Exposed: the banks’ £23bn hidden subsidy

Who really controls our money? And how do we make it work for us?

Who controls the creation of new money?

Many people might answer the state’ or the central bank’. But the hard currency printed by the Bank of England only amounts to 3% of the money in circulation in Britain today.

The rest? It’s created and allocated by commercial banks in the form of digital money – the pixelated numbers you see on your phone or computer screen.

Banks have close to complete control over the supply of new money, as we and others have long pointed out.

But today we and the Copenhagen Business School can reveal what this monopoly means in practice: an average annual banking bonus of £23bn. The likes of HSBC, RBS and Barclays are literally making money from money.

Where does this subsidy come from?

First, a historical term: seigniorage’.

This refers to the profits that are generated through the creation of money. Traditionally this was the difference between the cost of physically producing currency and its purchasing power in the economy.

This money still exists, of course – the banknotes produced by our central banks. But it makes up just 3% of the money supply.

The other 97% is generated by banks as digital deposits in our bank accounts. Banks, unlike other lending platforms, do not have to acquire funds before making loans. Their IOUs have been privileged by the state as having the status of money.

You and I must hold bank liabilities in order to carry out everyday financial transactions – we have no choice (just trying paying your income tax without a bank account).

So today, seigniorage’ is better explained as the difference between the interest rate that banks pay holders of their IOUs (deposits) and a benchmark market interest rate that non-bank issuers of debt pay on their IOUs. Banks pay less because their liabilities have the status of money. And they’re using this uneven playing field to generate huge annual profits.

Taking back control of Britain’s money

£23 billion a year — £443bn since 1998 — is a colossal sum, even as far as our banks are concerned. It represents 73% of banks’ profits after provision of taxes.

It’s yet another example of the generous public subsidies the banking sector enjoys, even as they fail to properly invest in our communities or small businesses.

The subsidy instead helps supports excessive pay and non-productive lending — only 10% of all bank lending in the UK supports businesses outside the financial sector.

With physical cash declining in proportion to electronic bank money, taxpayers have only a limited stake in this essential public infrastructure. Our research finds that, unlike the commercial banks, the Bank of England and HM Treasury makes just £1.3bn a year through their issuance of new bank notes.

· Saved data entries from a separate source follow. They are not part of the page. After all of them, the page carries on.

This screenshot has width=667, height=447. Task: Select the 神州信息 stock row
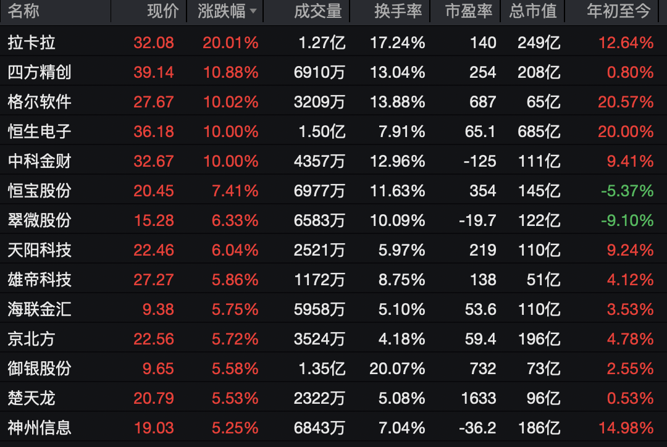coord(40,427)
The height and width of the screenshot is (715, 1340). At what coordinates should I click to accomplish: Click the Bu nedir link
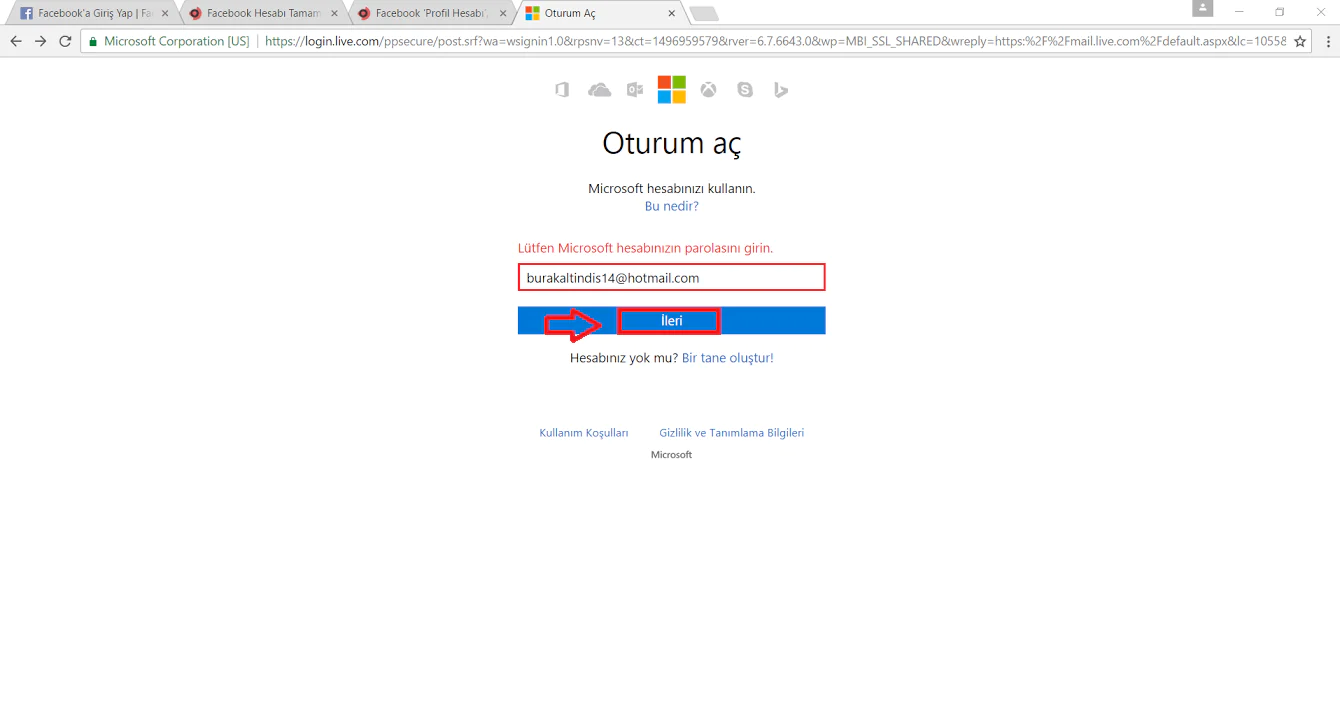(x=671, y=205)
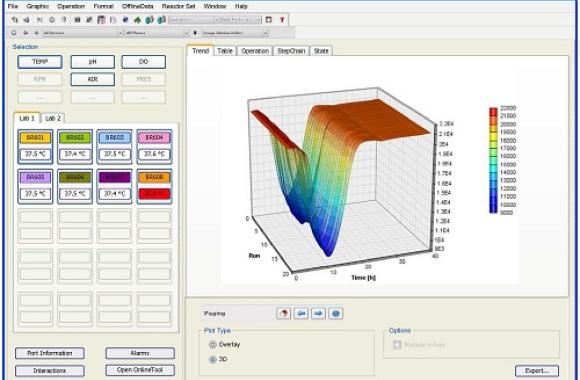Open the All Sources dropdown
Viewport: 580px width, 380px height.
(x=82, y=33)
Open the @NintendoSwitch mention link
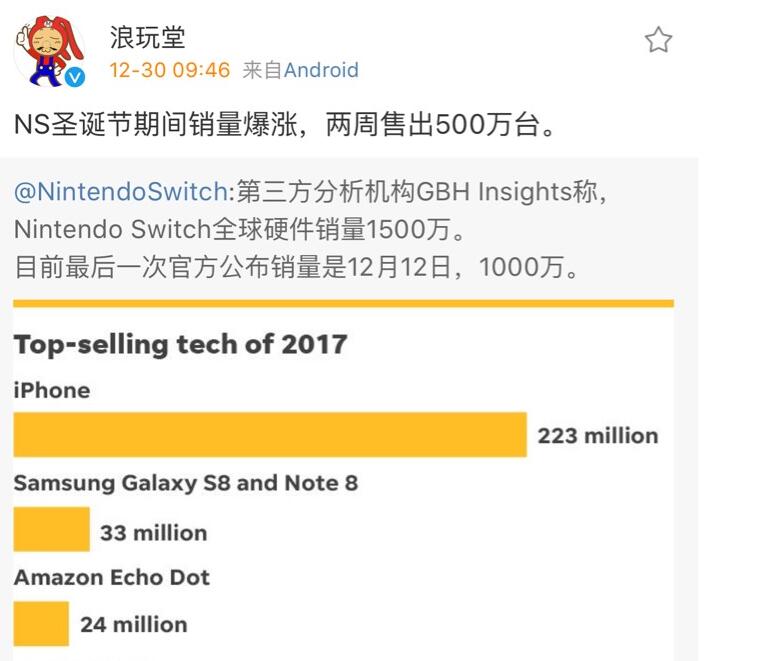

But if the Bank of England were to issue digital currency directly, the government could recapture seigniorage revenue for the public purse –just as it currently does with banknotes. We calculate that if just 30% of Britain’s money supply had been in the form of digital central bank currency instead of commercial bank deposits since 1998, the government would have gained £182bn — that’s over 6 times the projected NHS funding gap.

We’re not alone in thinking its time central banks considered digital money issuance. A number of other economists and civil society groups have argued that the central bank should create a higher proportion – or all – of the money supply. And central banks around the world, including the Bank of England and the Swedish central bank, are actively looking into it.

This would be a positive step, giving households and businesses a choice in whether to hold their money with commercial banks or with the central bank.

Central Bank Digital Currency could also provide other advantages. It would create some genuine competition for the commercial banks in the payment services sector, levelling the playing field for small competitors like P2P lenders and giving the public a genuinely safe way of holding its money. And it would give central banks a new channel to more directly stimulate the economy when necessary. What’s more, it could help make the broader financial system more resilient to economic shocks.

Commercial banks have a uniquely privileged position in our economy, but have consistently squandered the opportunities this represents. It’s time we took back control of our money supply.